FigureComparison of Link Equity (Ranking Power) passed by different methods. 301s retain near 100%, while 302s and 404s break the chain.

What is a 301 Redirect?

A 301 Redirect is the internet's "Change of Address" form. It tells browsers and search engines: "This page doesn't live here anymore; it moved to this address permanently. Please update your bookmarks and indexes."

Why it Matters for SEO

1. Preserves Link Equity (Juice)

This is the most critical function. If reputable sites link to your old URL, and you simply delete it (404) or use a temporary redirect (302), you lose 100% of that backlink value. A 301 redirect passes ~95-99% of that authority to the new page.

2. Maintains Rankings

If you migrate from http to https, or change your domain, 301 redirects ensure you don't lose your hard-earned keyword rankings.

3. Better User Experience

It prevents users from landing on "Page Not Found" errors when clicking old links from bookmarks or social media.

301 vs. 302 Redirects

  • 301 (Moved Permanently): "I have moved and I'm never coming back." Use for SEO.
  • 302 (Found / Temporary): "I'm visiting another address for a week, but keep my old house listed." Do not use unless the change is truly temporary (e.g., A/B testing or site maintenance). 302s do not typically pass ranking authority.

Code Implementation

Nginx:

nginx
location /old-page {
    return 301 /new-page;
}

Apache (.htaccess):

apache
Redirect 301 /old-page /new-page

Next.js (next.config.js):

javascript
async redirects() {
  return [
    {
      source: '/old-page',
      destination: '/new-page',
      permanent: true, // This makes it a 301
    },
  ]
}

Common Pitfalls

Redirect Chains

The Problem: Page A -> 301 -> Page B -> 301 -> Page C.

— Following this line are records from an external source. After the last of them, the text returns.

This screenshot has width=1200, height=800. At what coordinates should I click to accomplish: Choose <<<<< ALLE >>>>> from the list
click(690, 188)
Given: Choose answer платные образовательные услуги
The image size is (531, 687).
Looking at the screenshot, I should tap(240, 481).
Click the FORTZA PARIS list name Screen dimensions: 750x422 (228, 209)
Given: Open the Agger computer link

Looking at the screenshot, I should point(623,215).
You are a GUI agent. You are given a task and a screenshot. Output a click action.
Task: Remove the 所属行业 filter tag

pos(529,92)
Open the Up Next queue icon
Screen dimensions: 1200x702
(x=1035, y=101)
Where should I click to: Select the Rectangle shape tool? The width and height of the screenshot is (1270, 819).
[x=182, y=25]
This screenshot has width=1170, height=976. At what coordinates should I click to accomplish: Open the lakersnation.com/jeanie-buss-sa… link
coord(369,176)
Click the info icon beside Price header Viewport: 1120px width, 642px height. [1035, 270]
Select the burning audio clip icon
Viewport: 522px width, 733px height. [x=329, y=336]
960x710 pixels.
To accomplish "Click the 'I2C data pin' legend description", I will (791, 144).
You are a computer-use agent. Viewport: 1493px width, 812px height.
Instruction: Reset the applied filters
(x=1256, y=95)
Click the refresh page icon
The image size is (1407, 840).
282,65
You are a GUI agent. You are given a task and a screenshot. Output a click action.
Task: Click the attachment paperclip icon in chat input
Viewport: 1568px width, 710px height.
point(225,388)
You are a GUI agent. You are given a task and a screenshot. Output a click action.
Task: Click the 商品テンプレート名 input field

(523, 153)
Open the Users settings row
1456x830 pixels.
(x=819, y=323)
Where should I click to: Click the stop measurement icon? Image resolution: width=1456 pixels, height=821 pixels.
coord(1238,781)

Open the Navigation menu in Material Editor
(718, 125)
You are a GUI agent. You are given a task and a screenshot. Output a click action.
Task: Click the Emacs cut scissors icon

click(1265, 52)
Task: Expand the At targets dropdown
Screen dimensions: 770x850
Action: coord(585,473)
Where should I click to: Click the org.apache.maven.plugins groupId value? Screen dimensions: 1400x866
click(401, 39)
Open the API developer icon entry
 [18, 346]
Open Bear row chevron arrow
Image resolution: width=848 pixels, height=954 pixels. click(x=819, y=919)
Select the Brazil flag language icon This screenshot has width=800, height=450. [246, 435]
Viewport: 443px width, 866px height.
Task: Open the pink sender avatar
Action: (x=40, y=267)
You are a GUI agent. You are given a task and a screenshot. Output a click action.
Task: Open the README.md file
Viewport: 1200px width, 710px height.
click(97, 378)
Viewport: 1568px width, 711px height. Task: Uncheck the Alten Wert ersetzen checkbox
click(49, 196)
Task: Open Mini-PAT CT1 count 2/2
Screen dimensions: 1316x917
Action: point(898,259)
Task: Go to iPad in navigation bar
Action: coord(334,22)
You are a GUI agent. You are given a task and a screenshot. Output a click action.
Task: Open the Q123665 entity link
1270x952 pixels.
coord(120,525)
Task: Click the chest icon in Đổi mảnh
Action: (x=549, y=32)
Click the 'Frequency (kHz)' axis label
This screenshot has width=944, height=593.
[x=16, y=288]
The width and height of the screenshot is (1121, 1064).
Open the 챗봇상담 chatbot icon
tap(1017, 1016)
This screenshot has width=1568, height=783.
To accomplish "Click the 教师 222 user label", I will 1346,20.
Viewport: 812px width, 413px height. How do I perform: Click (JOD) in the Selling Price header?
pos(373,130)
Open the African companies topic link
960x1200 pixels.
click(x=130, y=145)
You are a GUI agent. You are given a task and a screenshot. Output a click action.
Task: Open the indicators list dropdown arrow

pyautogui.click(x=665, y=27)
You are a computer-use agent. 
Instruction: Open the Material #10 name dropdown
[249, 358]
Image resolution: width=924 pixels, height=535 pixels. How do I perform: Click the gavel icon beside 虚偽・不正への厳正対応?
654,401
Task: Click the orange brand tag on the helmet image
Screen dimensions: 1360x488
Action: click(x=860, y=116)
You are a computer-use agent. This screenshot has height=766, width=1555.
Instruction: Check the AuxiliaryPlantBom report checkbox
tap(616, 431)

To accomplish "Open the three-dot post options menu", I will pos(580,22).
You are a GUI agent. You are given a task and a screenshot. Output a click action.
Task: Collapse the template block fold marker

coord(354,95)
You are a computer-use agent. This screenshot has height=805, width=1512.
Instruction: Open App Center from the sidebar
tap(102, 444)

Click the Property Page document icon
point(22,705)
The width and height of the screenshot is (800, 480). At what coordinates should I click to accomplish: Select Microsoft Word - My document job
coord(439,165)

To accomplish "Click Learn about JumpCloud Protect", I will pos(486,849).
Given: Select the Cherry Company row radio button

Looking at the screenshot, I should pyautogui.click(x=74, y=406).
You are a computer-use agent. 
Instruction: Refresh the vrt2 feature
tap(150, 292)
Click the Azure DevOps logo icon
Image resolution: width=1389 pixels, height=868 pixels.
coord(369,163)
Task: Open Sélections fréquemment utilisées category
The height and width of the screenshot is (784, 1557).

The Impact: This slows down page load speed (bad for users/LCP) and dilutes link equity. Google stops following after about 5 hops.

The Fix: Update Page A to redirect directly to Page C.

Redirect Loops

The Problem: Page A -> 301 -> Page B -> 301 -> Page A.

The Impact: The site crashes for the user ("Too many redirects").

Redirecting to Irrelevant Content

The Problem: Deleting a blog post about "SEO" and redirecting it to the "Home" page.

The Impact: Google treats this as a "Soft 404" because the content doesn't match. You lose the ranking anyway. Only redirect to relevant, replacement content.